March for Life, the secular organization that holds a high-profile pro-life march every January in Washington, D.C., sued the federal government to stop enforcement of the Obamacare mandate to offer contraceptives through employee health insurance plans.
The organization that exists to save unborn babies would have been forced to provide drugs that might kill them. But the U.S. District Court for the District of Columbia ruled in favor of March for Life in 2015 and barred the government from enforcing the mandate against it.
The court reasoned that if the purpose of the government’s religious exemption was to respect an organization’s pro-life values, it “makes no rational sense” to deny the pro-life March for Life the same respect.
Another secular pro-life organization has filed a lawsuit to stop enforcement of the mandate. Real Alternatives is a pregnancy center that doesn’t want to offer coverage for drugs that might kill the babies it’s trying to save.
But this federal court ruled that secular organizations can’t cite a religious exemption to the mandate. From Life News:
Real Alternatives had excluded payment for abortion-causing drugs from its health insurance plan since 2008, and was able to continue doing so until 2014 because its plan was “grandfathered” against requirements of Obamacare. But the insurer eventually opted to discontinue the plan, and after 2014 Real Alternatives was unable to buy coverage that didn’t include those drugs.

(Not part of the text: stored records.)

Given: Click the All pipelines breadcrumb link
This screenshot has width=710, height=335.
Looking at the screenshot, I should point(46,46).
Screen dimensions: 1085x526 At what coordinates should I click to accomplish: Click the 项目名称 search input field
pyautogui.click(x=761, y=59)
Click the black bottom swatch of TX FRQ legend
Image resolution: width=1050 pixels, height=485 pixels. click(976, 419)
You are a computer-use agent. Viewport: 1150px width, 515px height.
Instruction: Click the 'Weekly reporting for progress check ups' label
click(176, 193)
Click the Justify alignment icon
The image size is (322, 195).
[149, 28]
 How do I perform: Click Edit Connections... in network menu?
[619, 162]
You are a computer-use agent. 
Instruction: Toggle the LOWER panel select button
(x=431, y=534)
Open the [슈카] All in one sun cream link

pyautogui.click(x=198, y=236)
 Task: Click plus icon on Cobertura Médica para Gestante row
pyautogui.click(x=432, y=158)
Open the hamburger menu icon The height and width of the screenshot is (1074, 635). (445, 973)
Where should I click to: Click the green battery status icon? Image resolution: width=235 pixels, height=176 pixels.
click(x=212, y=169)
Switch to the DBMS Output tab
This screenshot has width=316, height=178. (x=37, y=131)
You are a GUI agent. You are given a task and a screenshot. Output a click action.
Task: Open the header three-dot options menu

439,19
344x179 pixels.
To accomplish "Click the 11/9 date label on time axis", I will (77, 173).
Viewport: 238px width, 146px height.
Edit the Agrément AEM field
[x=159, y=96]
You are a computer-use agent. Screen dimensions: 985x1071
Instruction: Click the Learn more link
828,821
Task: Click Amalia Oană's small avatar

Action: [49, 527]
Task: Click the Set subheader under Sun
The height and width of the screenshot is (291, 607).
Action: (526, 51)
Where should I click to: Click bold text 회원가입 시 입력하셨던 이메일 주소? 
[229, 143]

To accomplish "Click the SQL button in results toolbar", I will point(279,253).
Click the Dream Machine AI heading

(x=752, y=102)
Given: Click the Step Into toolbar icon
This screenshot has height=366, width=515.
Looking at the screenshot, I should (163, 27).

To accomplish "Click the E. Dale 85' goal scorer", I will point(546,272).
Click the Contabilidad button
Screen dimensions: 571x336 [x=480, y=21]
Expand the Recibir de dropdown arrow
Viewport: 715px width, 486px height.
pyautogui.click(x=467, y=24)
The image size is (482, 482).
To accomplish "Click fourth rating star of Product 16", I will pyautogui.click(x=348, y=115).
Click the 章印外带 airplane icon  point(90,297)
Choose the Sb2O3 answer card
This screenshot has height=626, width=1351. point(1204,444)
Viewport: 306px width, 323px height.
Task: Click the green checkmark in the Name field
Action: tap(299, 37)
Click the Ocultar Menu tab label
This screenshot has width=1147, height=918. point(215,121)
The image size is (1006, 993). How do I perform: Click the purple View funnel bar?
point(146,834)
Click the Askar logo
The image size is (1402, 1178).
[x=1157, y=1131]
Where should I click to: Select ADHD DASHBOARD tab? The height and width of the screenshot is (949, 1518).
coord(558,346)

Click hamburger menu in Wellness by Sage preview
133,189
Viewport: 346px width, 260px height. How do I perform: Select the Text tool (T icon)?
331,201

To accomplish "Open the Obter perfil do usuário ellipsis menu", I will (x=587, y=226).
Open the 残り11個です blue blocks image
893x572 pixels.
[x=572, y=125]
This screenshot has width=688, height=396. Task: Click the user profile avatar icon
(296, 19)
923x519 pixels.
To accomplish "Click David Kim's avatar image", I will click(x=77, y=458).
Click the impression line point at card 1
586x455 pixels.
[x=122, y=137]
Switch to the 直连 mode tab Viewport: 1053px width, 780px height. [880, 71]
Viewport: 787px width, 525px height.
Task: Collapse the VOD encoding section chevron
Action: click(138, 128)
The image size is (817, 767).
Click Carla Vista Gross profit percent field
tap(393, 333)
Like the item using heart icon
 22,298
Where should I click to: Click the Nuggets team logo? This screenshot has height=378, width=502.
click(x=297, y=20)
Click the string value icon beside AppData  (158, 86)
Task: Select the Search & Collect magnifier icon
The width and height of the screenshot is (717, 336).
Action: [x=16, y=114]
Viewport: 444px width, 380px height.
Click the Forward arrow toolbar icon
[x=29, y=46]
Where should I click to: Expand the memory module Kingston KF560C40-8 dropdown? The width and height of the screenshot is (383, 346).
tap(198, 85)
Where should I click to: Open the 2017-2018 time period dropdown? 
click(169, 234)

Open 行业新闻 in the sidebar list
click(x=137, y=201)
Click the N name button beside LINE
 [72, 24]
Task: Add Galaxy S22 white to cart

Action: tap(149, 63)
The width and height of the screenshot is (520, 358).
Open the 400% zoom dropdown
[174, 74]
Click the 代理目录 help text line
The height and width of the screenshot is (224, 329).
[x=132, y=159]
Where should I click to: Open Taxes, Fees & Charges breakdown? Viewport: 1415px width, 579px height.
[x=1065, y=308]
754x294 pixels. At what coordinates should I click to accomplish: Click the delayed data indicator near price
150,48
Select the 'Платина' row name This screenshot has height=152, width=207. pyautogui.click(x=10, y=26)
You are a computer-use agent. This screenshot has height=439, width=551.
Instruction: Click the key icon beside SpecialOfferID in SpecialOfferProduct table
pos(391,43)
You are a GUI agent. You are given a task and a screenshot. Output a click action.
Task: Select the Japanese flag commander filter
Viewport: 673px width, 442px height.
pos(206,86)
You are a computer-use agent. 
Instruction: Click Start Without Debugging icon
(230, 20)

One of the Real Alternatives arguments dismissed by Jones was that the government has no legitimate purpose in mandating people to have benefits they don’t want or won’t use.
Pro-lifers are wondering why the Obamacare contraception mandate is still in effect. Are you listening, Mr. President?
After meeting with President Donald Trump in the Oval Office on May 4, I sat in the Rose Garden and listened as the president promised the Little Sisters of the Poor that their “long ordeal” with the government’s contraceptive mandate “would soon be over.”
Yet here we are, nearly three months later, and the Health and Human Services (HHS) mandate still stands as part of Obamacare.